Candy: I've killed my fair share of threads too! :)

kijip
12-18-2006, 12:04 AM
I don't read all of the replies either. Sometimes because I don't have time and some other times because I just don't want to "go there", LOL.

Fairy
12-20-2006, 02:15 AM
We're not supposed to use stroller frames? Like the Baby Trend? That BB rated highly? I think? Um. Hmm. Well, DS is well out of the infant carrier stage (waaaa!), but I loved, loved, loved, my Baby Trend stroller frame. If we have another one, I'll remember this and read up on it ...

(there I am with my elipses)

Fairy
12-20-2006, 02:24 AM
This is a great thread. I've been up to *here* in the crap that life throws at you, so I've missed alot on the BBB in the past couple weeks. So, for what it's worth, here are my former Newbie-to-currently-seasoned observations:

1. I do feel bad when I see a compelling Newbie post that gets little or no play, probably cuz they're a newbie. Sometimes I want to reply to them but have nothing of value to add, so I don't want to really talk for the sake of it. But, I've been that newbie before that was kind of ignored; without malice, I'm sure, but it was kind of hard to "break in" to this group.

2. This board has a culture, just like all social circles do (brick and mortar or virtual), but when a newbie or newly delurked person posts a pro-spanking post, we tend to pounce on them. Good!

3. What's with the ************************************************** ************************************************** ***********************************************? Seriously, why? I'm not a newbie, and I still don't get that. If we don't want the content of the post to show in the list, then why not just insert some line spaces in there?
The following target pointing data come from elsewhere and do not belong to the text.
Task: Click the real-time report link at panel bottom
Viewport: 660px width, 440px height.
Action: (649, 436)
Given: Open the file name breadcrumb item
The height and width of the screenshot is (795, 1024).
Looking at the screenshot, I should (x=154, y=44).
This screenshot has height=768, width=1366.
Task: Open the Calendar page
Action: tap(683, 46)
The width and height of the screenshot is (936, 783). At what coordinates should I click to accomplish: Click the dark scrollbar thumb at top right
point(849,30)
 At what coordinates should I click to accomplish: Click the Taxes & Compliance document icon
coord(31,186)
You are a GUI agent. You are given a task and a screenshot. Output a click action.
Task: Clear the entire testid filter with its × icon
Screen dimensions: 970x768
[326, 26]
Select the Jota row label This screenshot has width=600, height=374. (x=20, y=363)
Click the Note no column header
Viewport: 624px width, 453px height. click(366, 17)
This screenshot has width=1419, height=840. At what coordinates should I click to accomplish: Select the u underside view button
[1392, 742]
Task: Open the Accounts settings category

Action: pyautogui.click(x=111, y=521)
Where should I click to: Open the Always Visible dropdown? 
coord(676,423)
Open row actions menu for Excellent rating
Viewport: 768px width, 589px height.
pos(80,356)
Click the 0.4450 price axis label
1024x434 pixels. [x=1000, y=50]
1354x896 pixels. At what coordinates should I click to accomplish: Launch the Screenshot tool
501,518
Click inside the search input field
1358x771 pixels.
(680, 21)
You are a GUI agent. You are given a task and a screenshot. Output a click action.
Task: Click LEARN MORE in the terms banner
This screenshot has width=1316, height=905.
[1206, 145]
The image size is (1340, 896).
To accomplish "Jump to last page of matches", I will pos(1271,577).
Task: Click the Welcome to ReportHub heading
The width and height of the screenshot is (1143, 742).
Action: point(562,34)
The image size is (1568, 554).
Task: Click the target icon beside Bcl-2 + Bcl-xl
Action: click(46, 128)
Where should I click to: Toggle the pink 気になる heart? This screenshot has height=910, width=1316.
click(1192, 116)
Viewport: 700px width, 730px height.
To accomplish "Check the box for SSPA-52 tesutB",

4. I got a little snarky with some posts about somewhat controversial topics way the hell back when I was lurking a long time ago. I regret it. Stupid newbie.

5. I don't have a number 5, but I like nice round numbers.

s7714
12-20-2006, 04:27 PM
>3. What's with the
>************************************************** ************************************************** ***********************************************?
> Seriously, why? I'm not a newbie, and I still don't get
>that. If we don't want the content of the post to show in the
>list, then why not just insert some line spaces in there?

Because the message board software will automatically remove and condense "blank" spaces at the top of a post when displaying it as the first post in a thread, even if they are there because a person intentionally added extra spaces or returns. People put in the *** characters to thus create a buffer that the software won't override. Any characters would work, but people seem to like the *** for some reason.

Jennifer
Mommy to
Miss Pure Energy 3/03
Miss Antsy-Pants 6/05

Calling fellow BBB SoCal moms...we'd love to meet you!
(100 posts & BBB member for 3 months req'd)
http://groups.yahoo.com/group/babybargainssocal/

Fairy
12-20-2006, 09:43 PM
Ooooh. That makes sense. Heh.

redhookmom
12-20-2006, 09:51 PM
I don't like that response. I think it is rude. You wouldn't say a to a Mom at playgroup -you could find some great books on that subject at the library and walk away.
I don't mind when someone gives some advice and then also suggest a look back at old posts for additional advice.